# [AUSGEWÄHLTER AUSZUG]
·····

Zeugnis ablegen

ZEUGNIS ABLEGEN – ERLEBNISBERICHTE SCHREIBEN

Hier haben sehr viele Menschen, seit August 2019, ÖFFENTLICH ihre Erfahrung mit der Verschickung eingetragen. Bitte geht vorsichtig mit diesen Geschichten um, denn es sind die Schicksale von Menschen, die lange überlegt haben, bevor sie sich ihre Erinnerungen von der Seele geschrieben haben. Lange haben sie gedacht, sie sind mit ihren Erinnerungen allein. Der Sinn dieser Belegsammlung ist, dass andere ohne viel Aufwand sehen können, wie viel Geschichte hier bisher zurückgehalten wurde. Wenn du deinen Teil dazu beitragen möchtest, kannst du es hier unten, in unserem Gästebuch tun, wir danken dir dafür! Eure Geschichten sind Teil unserer Selbsthilfe, denn die Erinnerungen anderer helfen uns, unsere eigenen Erlebnisse zu verarbeiten. Sie helfen außerdem, dass man uns unser Leid glaubt. Eure Geschichten dienen also der Dokumentation, als Belegsammlung.

·····

# [ANGEZEIGTE INFORMATIONEN]
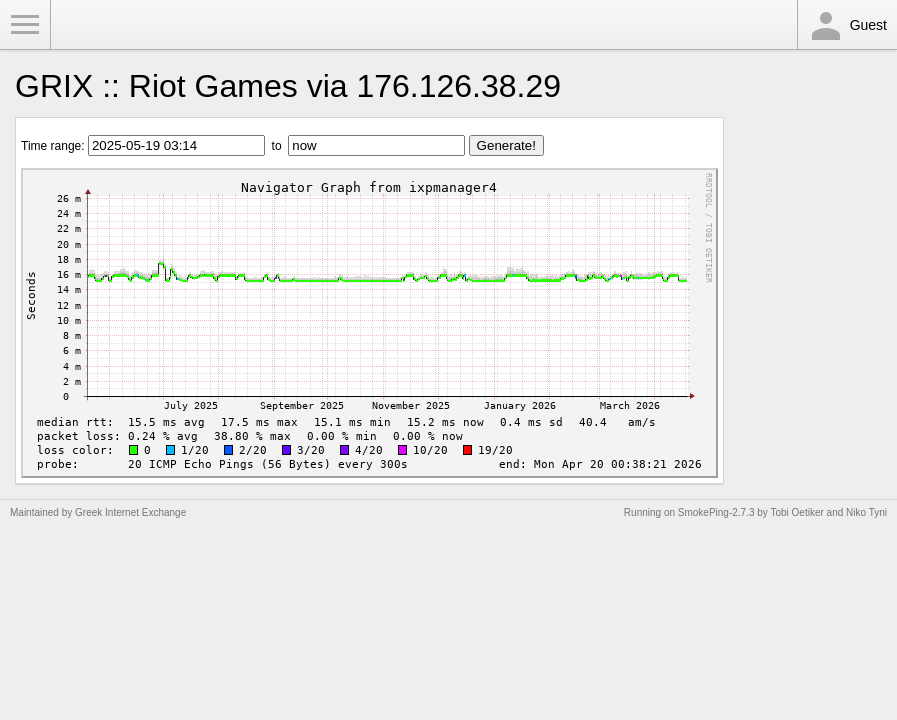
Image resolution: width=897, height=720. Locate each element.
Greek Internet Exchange (130, 512)
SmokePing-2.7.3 (716, 512)
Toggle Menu (25, 25)
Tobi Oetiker (796, 512)
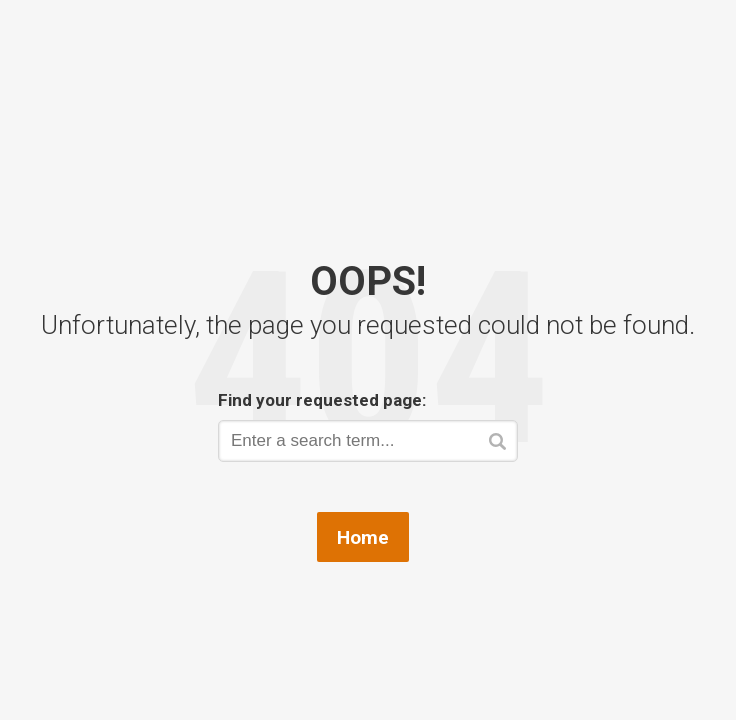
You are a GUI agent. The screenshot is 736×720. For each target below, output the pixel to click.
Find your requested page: (322, 400)
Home (363, 537)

·····

# [ZU ERLEDIGEN]
a. Seit wann tragen laut dem Auszug Menschen hier öffentlich ihre Erfahrung mit der Verschickung ein?
b. Gib aus dem Auszug den Teil wortgetreu aus, der mit den Worten beginnt, die „Hier haben sehr“ enthalten, und mit „Dokumentation, als Belegsammlung.“ endet.

# [ERGEBNISSE JE AUFGABE]
a. Seit August 2019.

b.
Hier haben sehr viele Menschen, seit August 2019, ÖFFENTLICH ihre Erfahrung mit der Verschickung eingetragen. Bitte geht vorsichtig mit diesen Geschichten um, denn es sind die Schicksale von Menschen, die lange überlegt haben, bevor sie sich ihre Erinnerungen von der Seele geschrieben haben. Lange haben sie gedacht, sie sind mit ihren Erinnerungen allein. Der Sinn dieser Belegsammlung ist, dass andere ohne viel Aufwand sehen können, wie viel Geschichte hier bisher zurückgehalten wurde. Wenn du deinen Teil dazu beitragen möchtest, kannst du es hier unten, in unserem Gästebuch tun, wir danken dir dafür! Eure Geschichten sind Teil unserer Selbsthilfe, denn die Erinnerungen anderer helfen uns, unsere eigenen Erlebnisse zu verarbeiten. Sie helfen außerdem, dass man uns unser Leid glaubt. Eure Geschichten dienen also der Dokumentation, als Belegsammlung.